Когда я проснулся, через открытую дверь в каюту проникал свет. Я нашел капитана в его каюте, он пил кофе. Он словно ждал меня и широко улыбнулся, когда я переступил порог.
— Кофе? — спросил Джек, показав на стул, что стоял напротив него.
Я не ответил.
— Ну что, примемся за старое? Вернемся к нашим сократическим диалогам о существе совести? Верь мне. Я всего лишь оберегаю твою нежную совесть.
— Совесть, не бывшая в употреблении, совестью не является.
— Вот какое у нас философское настроение с утра. Ничто так не наводит на размышления, как запертая дверь. Видишь ли, не обладай ты такой нежной совестью, дверь была бы открыта. Но ты желанный гость на палубе, приходи, дыши ночным воздухом. Помни лишь, что я твой капитан и мое слово — закон на борту.
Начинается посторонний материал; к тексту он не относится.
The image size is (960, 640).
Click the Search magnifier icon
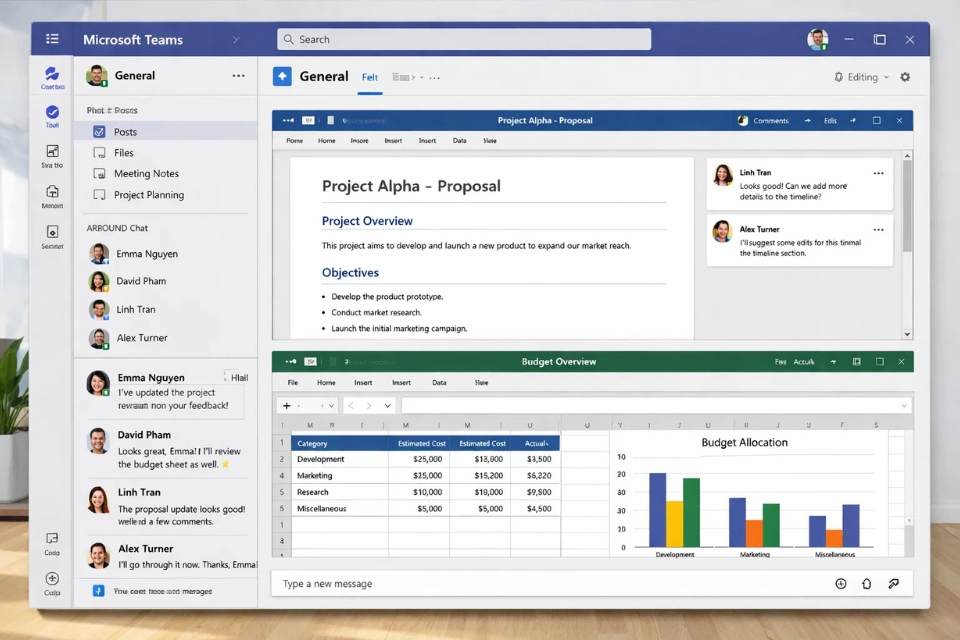288,39
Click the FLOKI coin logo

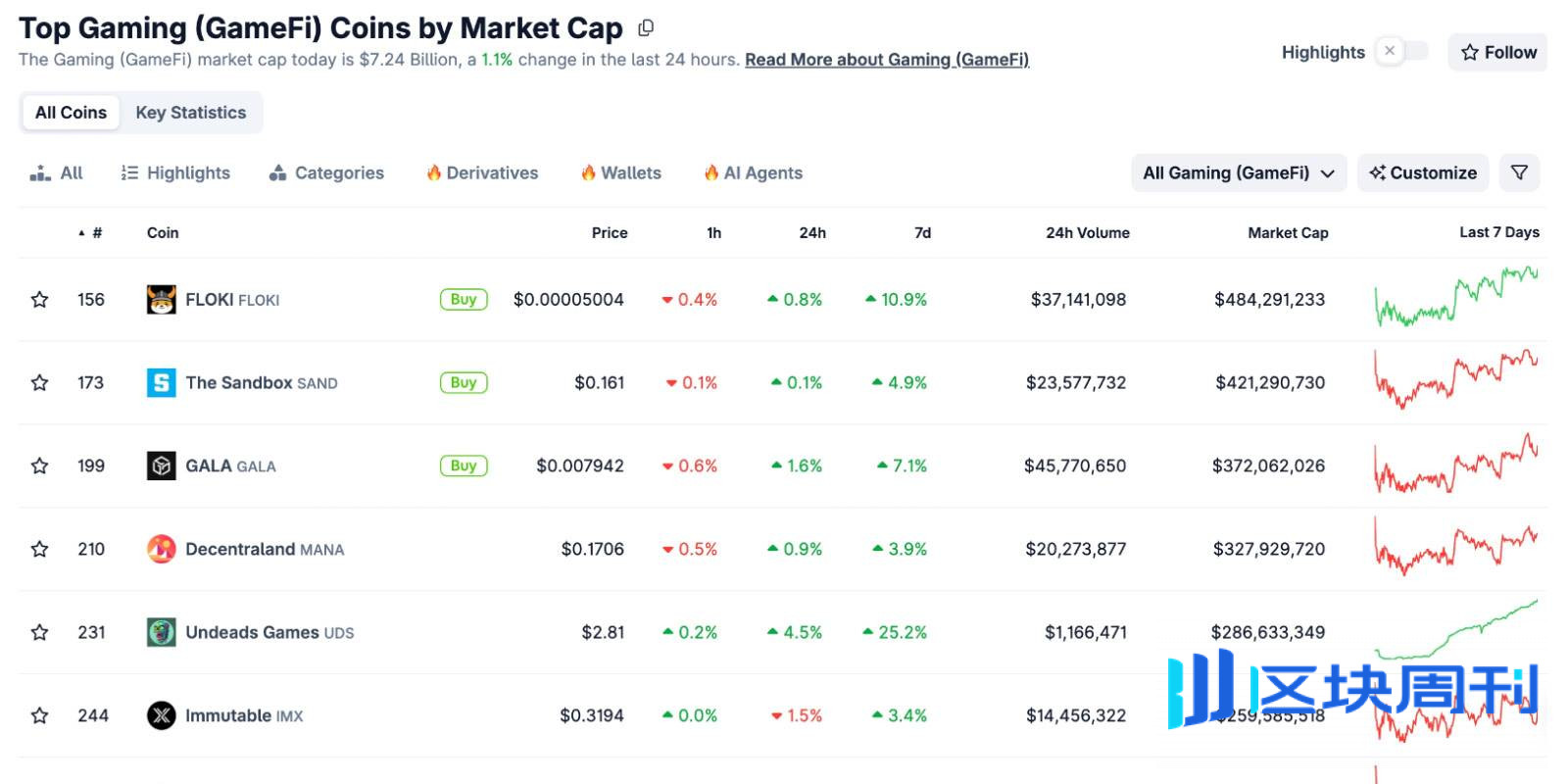161,300
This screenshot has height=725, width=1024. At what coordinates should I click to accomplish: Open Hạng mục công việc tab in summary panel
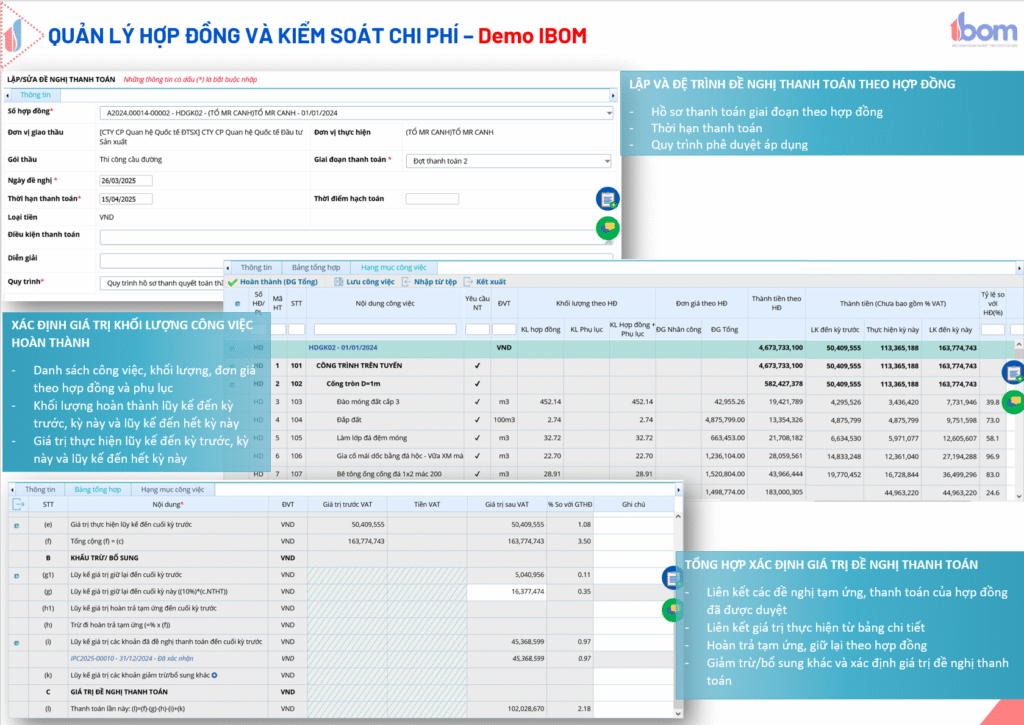click(x=172, y=490)
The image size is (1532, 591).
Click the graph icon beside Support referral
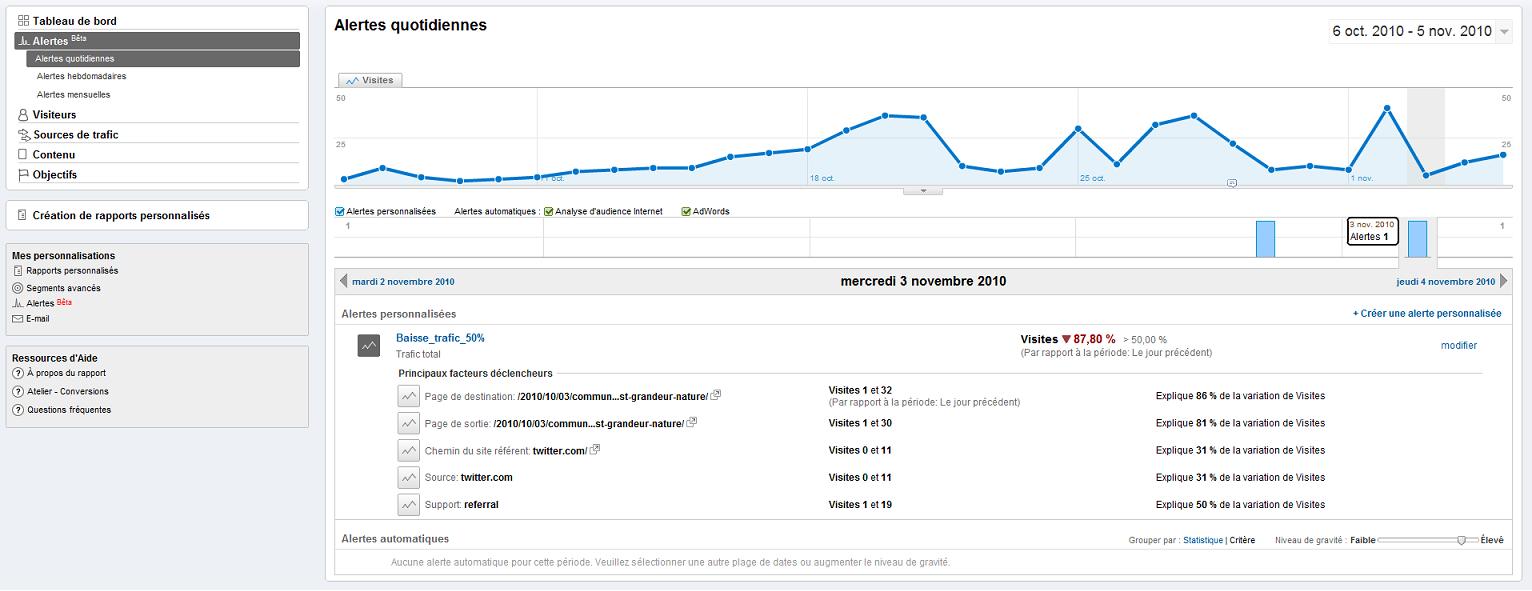coord(408,505)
— Так, значит, это работорговля. «Летящий по ветру» — «черный птицелов»?[18]
— Нет, это не работорговля. На борту «Летящего по ветру» только свободные люди.
— Которые днем заперты в трюме?
— Они могут покинуть корабль, когда пожелают. Я лишь не хочу, чтобы они попрыгали за борт посреди океана. Они ведь утонут. В пределах досягаемости нет земли, до которой в состоянии добраться даже самый лучший пловец. Канаки суеверны: они не осмелятся прыгнуть в воду в темноте. Так что ночью на палубе они в безопасности.
Я ничего не понимал:
— Могут покинуть корабль, когда пожелают?
У меня от злости и недоумения сел голос. Я чувствовал, что Льюис надо мной издевается.
— Да. В тот миг, когда мы доберемся до суши, они смогут сойти с корабля свободными людьми.
Он встал и протянул руку:
— Даю тебе слово капитана «Летящего по ветру».
Я не протянул ему руки:
— Если они свободны, с какой целью находятся на борту? Есть же какая-то цель?
— У всего есть цель.
— Твоя или их?
Я посмотрел на шкаф с винчестерами у капитана за спиной и понял, что в ответе нет нужды.
В тот же вечер, когда Льюис поднялся на палубу сменить меня, я остался у руля.
— Постою еще пару часов, — сказал я.
— Как хочешь.
В свете луны его непостижимое лицо более чем когда-либо походило на вырезанную из дерева маску.
В первый час ничего не произошло. Вокруг на палубе спали канаки, ночи еще были теплыми. Затем Джек растолкал их. Без единого вопроса они вскочили, хотя была глубокая ночь и луна являлась единственным источником света. Было ясно, что ничего необычного не происходит. Канаки исчезли в кубрике, снова появились на палубе с кувшинами и мисками с вареным рисом. Затем принялись открывать люки. Посреди палубы разверзлась черная дыра. Я размышлял, на все ли свои вопросы сейчас получу ответы. Наконец я увижу свободных людей, днем сидящих взаперти в трюме.
Один из канаков крикнул что-то вниз, ему ответил хор голосов. Они выходили один за другим. Я попытался их сосчитать, но в темноте это было непросто. Не знаю, сколько их было, но похоже, что все они были мужчинами. С кожей черной, словно безлунная ночь. С лицами, скрытыми в тени роскошной шапки густых курчавых волос. В лунном свете они походили на африканских негров, но я знал, что это меланезийцы из восточной части Тихого океана, представители самой темной расы из всех рассеянных по его островам, среди белых известные не только как самые кровожадные дикари, но и как наиболее ревностные охотники за головами.